WWR: How do online communities play a part in that?
Reuven Lakein: Both of us are very private people, and putting out a Facebook page and asking friends for likes is not really our thing, so we procrastinated and spent our time working on the design, finding local leather strap makers and finding a local factory that can make us rubber straps from recycled rubber. We learnt that if crowdfunding is your way to finance production you need to play by its rules which is building a crowd of people who gave you their opinion so that they are in your corner and feel some ownership when you launch.
WWR: What is your history with wristwatches?
Reuven Lakein: Shneur always liked fancy watches, fancy rings etc. I was given a Raymond Weil by a friend for a present when I was 20, and that was the only watch I ever wore. Our great-grandfather was a watchmaker back in Ukraine and started a jewelry store in Baltimore in 1913 called Lakeins Jewelers that our grandmother ran until she passed about 10 years ago, so jewelry was in the family.
WWR: How do you define your ideal consumer? Who is it, in your mind, that wears your brand’s watch?

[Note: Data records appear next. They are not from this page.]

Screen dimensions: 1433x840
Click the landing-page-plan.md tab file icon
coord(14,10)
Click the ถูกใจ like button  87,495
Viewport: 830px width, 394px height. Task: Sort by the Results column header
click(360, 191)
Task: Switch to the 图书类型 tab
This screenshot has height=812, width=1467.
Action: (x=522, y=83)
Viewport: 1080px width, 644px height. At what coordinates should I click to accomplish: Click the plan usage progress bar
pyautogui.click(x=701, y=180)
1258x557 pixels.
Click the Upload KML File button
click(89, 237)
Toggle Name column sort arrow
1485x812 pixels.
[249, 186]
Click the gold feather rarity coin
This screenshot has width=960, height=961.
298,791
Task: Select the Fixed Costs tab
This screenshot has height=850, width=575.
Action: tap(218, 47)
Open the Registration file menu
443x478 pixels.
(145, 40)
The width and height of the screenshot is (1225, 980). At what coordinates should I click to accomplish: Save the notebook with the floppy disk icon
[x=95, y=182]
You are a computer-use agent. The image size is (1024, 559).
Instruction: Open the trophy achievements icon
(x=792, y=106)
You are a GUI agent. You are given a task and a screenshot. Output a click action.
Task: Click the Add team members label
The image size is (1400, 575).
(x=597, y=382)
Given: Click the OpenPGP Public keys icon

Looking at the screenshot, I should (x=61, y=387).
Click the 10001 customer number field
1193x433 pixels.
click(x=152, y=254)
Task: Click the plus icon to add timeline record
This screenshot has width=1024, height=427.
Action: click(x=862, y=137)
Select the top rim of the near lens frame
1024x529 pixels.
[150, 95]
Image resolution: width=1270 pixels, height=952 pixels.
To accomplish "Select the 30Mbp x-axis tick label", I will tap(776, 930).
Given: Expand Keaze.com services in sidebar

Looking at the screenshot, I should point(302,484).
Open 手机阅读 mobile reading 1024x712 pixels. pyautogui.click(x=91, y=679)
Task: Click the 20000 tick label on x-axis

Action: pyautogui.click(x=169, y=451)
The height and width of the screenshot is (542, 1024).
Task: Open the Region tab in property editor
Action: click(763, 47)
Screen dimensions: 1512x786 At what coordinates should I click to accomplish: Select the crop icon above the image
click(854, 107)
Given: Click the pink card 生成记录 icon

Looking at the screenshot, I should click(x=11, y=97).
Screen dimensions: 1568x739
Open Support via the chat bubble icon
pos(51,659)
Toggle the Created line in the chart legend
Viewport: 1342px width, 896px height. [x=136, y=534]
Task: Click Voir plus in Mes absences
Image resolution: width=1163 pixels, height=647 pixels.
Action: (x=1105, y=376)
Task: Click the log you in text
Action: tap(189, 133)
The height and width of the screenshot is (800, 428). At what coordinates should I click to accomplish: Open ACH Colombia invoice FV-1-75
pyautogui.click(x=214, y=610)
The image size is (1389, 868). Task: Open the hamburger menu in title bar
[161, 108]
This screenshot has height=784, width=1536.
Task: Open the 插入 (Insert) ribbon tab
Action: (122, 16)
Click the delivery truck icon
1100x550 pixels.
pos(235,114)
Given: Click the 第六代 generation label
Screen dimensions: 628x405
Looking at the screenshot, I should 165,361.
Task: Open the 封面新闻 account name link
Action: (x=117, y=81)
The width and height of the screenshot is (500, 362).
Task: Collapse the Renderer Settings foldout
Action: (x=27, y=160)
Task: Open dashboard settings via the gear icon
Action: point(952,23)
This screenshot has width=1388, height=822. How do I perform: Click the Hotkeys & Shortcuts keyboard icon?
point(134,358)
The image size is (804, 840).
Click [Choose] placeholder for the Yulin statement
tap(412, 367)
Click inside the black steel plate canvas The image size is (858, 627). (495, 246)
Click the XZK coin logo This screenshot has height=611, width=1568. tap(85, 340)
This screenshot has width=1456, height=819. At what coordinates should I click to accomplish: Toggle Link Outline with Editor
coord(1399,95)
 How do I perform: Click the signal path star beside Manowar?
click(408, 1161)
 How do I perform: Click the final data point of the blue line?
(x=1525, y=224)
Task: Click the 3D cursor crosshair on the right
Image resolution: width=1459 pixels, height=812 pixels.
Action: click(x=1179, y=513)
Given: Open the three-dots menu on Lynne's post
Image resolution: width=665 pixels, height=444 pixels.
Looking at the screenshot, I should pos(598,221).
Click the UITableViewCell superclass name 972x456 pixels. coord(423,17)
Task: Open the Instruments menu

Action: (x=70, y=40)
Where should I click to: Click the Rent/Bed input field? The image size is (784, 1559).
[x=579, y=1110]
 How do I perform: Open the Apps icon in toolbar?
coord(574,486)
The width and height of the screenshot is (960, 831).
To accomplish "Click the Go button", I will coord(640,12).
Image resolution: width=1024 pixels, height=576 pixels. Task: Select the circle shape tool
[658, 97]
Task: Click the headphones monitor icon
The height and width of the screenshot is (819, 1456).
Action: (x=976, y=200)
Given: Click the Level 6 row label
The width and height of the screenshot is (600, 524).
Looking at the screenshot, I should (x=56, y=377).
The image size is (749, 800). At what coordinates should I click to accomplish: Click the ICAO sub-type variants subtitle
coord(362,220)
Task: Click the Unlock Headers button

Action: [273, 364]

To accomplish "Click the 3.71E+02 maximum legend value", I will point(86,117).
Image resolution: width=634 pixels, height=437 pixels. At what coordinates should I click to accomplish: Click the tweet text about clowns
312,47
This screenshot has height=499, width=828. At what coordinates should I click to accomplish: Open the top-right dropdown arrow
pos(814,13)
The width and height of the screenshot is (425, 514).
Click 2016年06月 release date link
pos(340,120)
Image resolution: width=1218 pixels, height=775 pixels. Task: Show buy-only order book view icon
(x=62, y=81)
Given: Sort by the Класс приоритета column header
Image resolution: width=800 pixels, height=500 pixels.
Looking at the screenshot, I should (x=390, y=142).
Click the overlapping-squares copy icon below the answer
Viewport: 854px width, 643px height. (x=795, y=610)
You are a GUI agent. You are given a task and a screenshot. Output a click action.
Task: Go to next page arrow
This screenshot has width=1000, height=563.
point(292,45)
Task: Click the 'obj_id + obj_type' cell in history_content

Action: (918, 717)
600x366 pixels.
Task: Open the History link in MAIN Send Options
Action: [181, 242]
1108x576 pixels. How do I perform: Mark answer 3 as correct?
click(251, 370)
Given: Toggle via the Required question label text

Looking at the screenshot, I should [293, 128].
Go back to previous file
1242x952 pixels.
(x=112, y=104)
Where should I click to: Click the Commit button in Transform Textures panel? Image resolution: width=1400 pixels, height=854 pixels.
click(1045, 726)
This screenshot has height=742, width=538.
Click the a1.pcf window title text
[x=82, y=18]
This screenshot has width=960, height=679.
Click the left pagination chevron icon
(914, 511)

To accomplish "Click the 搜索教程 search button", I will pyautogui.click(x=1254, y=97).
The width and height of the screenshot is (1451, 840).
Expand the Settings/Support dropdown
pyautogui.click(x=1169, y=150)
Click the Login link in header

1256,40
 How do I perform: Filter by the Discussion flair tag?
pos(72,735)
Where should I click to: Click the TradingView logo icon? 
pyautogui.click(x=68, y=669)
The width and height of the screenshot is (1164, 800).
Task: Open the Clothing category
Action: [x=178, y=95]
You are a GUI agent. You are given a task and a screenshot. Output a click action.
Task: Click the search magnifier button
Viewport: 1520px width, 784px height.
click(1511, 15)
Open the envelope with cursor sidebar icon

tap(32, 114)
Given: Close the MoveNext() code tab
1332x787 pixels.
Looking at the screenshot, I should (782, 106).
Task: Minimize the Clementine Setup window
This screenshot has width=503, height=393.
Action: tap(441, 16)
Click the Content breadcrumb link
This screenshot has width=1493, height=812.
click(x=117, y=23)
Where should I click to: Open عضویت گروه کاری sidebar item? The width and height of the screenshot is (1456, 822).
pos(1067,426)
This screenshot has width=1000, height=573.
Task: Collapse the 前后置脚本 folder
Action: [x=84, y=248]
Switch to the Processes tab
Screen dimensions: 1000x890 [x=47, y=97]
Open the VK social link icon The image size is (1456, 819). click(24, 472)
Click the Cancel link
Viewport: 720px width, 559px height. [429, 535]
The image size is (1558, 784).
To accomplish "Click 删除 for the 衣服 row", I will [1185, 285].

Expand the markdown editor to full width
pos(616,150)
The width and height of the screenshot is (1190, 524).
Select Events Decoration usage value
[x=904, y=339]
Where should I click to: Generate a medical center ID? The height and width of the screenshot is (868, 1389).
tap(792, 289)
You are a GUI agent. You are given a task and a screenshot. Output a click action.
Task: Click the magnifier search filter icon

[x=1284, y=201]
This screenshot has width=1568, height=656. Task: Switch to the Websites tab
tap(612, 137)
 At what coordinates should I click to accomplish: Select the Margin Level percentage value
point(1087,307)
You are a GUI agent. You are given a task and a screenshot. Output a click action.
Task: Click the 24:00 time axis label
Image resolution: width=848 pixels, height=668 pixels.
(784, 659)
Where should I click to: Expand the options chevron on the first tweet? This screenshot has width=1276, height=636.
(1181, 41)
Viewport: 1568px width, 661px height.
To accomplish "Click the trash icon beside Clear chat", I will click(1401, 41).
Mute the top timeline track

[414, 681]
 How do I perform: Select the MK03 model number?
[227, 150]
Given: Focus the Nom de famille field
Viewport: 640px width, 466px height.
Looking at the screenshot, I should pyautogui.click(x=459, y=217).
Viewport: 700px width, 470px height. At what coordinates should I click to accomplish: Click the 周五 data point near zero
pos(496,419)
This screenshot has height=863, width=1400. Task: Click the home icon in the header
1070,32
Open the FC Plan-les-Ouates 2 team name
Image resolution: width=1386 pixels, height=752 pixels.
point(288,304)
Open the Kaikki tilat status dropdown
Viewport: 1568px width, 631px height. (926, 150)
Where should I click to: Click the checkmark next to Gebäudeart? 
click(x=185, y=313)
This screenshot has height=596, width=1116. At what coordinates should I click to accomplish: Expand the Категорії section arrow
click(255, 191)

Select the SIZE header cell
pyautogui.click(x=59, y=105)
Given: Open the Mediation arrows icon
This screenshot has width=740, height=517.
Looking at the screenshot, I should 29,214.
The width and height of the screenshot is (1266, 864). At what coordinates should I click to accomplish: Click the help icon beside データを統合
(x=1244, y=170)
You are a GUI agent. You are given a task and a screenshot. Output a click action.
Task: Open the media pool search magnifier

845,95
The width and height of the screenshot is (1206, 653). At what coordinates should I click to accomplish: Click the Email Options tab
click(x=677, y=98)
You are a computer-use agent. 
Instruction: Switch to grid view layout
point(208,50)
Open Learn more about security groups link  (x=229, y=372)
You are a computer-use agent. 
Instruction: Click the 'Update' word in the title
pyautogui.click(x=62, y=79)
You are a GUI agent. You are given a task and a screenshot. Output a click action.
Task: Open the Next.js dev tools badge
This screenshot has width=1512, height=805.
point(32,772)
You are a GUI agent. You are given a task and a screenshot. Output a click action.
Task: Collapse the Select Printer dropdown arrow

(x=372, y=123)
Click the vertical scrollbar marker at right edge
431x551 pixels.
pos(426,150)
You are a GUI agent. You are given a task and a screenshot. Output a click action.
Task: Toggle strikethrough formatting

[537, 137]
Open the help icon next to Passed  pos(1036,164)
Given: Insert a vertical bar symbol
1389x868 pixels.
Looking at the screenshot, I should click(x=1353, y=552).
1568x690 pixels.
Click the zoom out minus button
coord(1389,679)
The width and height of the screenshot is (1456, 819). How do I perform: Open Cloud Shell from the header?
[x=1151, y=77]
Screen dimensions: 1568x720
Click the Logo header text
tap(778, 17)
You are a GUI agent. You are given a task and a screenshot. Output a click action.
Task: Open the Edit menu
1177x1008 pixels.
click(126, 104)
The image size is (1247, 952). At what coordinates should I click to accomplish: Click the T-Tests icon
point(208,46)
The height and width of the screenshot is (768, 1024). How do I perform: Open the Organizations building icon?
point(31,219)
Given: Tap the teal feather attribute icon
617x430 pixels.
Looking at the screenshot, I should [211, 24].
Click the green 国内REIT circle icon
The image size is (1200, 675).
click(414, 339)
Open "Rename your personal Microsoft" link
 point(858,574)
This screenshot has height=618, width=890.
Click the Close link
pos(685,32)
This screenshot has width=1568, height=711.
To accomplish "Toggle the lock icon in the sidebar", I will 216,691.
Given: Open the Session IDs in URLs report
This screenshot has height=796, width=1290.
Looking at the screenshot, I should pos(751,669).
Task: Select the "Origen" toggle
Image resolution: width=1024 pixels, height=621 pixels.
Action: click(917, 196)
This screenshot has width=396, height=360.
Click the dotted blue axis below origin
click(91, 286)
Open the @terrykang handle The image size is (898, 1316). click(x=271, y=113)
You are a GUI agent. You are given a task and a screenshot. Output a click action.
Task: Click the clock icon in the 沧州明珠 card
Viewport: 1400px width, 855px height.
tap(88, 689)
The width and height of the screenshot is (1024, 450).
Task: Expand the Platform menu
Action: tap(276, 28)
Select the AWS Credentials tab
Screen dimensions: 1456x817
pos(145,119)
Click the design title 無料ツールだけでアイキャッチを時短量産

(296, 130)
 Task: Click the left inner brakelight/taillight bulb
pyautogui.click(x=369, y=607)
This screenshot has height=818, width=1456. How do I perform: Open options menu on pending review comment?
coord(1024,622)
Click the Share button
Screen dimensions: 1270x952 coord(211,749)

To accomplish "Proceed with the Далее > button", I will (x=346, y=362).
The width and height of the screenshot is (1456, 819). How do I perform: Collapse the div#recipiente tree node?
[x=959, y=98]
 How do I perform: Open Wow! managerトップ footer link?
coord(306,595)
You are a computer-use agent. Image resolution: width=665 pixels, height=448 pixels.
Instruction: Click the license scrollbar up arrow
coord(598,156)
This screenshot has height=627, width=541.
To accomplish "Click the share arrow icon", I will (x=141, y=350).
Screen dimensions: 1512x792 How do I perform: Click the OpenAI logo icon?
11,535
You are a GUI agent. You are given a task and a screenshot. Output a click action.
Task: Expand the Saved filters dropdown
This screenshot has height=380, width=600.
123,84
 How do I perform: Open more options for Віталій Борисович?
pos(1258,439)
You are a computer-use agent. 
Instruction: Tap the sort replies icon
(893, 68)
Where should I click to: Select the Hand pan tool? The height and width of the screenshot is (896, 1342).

Reuven Lakein: Our ideal customer is someone who is young at heart and wants something different. Someone that having the same watch as everyone else is not an option. We also spent time finding local manufacturers for whatever we could and have straps lined up assuming we hit the minimums. We would also like to possibly assemble our watches here in the city at some point in the future. We feel that these two watches have the same quality as a citizen that costs $250+ yet are unique great looking designs that are not mass produced. We spent a lot of time on each detail to give it a sleek yet sophisticated look that is young at heart.
WWR: What are your guiding principles when making design choices? How do you think about design and its role in your life?
Reuven Lakein: Our design choices were made using our large family and friends Facebook group for the preliminary. We had one designer who was too classic for us, so we went with one who’s designs do not imitate the classic brands but were rather fresh.
WWR: What would the crowning lifetime achievement be for you and your brand as a company?
Reuven Lakein: An achievement for this brand would be to have sufficient volume to do assembly here in Brooklyn – even on a small scale – and be recognized as a quality brand, one that gives value to its buyers and that keeps one feeling young.